Last summer, my mother canceled the trip to Greece and exchanged her Rick Steves brochures for informational pamphlets on chemotherapy and radiation, on preventing nausea and hair loss and low immunity, pamphlets with titles like “Chemotherapy and You.” In June, she had a mediport installed above her right breast, a kind of sub-dermal IV that could be accessed with the prick of a needle, sending the cancer-killing drugs straight into her bloodstream. The unit caused a bulge beneath the skin that I could see every time she put on a tank top and shorts to get in the pool. My mother used to hate pools, hate bathing suits. But with a pool of her own at the new house, the one she bought on a whim after Dad left, she can swim in clothes or naked or with a big glass of wine sitting on the edge. She can float or do the dog paddle or blow bubbles. There is no one to see. My mother always wears the same blue halter-top and brown cargo shorts when she swims. She’ll say, “It’s too fucking hot here,” then wade in without flinching.

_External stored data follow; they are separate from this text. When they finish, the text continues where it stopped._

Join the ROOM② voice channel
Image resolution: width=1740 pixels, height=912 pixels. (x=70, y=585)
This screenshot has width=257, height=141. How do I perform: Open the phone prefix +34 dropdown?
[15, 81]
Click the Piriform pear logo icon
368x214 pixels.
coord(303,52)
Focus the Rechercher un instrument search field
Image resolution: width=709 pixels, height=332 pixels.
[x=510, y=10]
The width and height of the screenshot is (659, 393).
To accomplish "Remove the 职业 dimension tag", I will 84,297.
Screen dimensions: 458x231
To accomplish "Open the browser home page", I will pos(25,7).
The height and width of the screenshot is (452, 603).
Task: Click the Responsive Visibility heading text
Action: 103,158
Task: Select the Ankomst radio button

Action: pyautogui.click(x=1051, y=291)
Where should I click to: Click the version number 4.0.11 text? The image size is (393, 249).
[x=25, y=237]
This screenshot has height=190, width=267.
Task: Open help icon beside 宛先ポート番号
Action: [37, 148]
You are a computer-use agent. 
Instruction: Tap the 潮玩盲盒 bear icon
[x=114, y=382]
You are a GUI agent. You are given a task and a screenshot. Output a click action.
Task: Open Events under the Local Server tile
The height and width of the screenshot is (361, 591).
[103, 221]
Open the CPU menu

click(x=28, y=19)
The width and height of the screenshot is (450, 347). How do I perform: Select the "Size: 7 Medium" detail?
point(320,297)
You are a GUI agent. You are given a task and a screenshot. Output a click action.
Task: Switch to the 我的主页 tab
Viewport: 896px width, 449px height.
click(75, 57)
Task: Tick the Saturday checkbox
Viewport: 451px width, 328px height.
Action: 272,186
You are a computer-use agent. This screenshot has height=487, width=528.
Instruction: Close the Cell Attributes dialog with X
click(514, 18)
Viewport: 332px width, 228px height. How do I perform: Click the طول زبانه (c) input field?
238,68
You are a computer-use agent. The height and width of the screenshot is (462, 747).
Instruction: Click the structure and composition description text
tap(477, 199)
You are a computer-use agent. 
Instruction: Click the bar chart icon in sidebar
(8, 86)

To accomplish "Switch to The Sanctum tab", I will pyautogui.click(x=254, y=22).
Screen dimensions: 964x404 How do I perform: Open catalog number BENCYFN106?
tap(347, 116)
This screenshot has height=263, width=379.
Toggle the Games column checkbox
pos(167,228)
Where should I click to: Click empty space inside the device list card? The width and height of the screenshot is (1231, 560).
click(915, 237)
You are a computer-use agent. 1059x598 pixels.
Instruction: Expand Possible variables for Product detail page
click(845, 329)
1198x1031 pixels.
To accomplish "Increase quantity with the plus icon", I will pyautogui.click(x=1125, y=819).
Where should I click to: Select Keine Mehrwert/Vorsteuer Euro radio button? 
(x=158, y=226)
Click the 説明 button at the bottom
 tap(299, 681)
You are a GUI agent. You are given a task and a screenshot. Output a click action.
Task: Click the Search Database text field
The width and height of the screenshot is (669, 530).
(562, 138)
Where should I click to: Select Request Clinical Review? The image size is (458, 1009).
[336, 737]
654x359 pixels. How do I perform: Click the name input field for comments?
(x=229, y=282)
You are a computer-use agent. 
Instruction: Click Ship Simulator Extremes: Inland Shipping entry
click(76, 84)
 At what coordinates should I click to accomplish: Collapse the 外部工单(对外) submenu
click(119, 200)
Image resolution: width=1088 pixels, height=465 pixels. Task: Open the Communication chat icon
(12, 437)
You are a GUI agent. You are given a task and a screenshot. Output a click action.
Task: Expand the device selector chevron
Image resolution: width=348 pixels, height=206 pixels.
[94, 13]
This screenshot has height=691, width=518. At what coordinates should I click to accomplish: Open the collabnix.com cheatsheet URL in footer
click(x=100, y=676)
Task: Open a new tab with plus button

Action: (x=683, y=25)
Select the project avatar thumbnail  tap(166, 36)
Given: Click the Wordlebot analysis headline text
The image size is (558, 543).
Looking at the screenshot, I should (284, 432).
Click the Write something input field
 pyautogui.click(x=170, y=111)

Last summer, she swam every day until the nausea started. I went to see her and she had a map of the world spread out on her dining room table. The plan was to put it up with lots of colored pins, marking the places she had been, the places she still wanted to go. The plan was to help her stay positive. My mother loves maps, has always been better at finding her way around than following directions. But in July her hair fell out and she began to get weaker and she stopped swimming, stopped looking at the map, started spending half the day trapped in the bathroom and the other half lying exhausted on the couch.
My mother is proud. She didn’t want to be seen this way. She didn’t like the way she looked: her bald head, her gaunt cheeks, her grey flesh hanging off thighs and hips where all that meat and butter had once been. She didn’t like the pile of clothes on the lawn out back, discards from all the times she’d failed to make it to the bathroom in time. She didn’t like the way the doctors said, “Hang in there” when she showed up at Radiology twenty pounds underweight.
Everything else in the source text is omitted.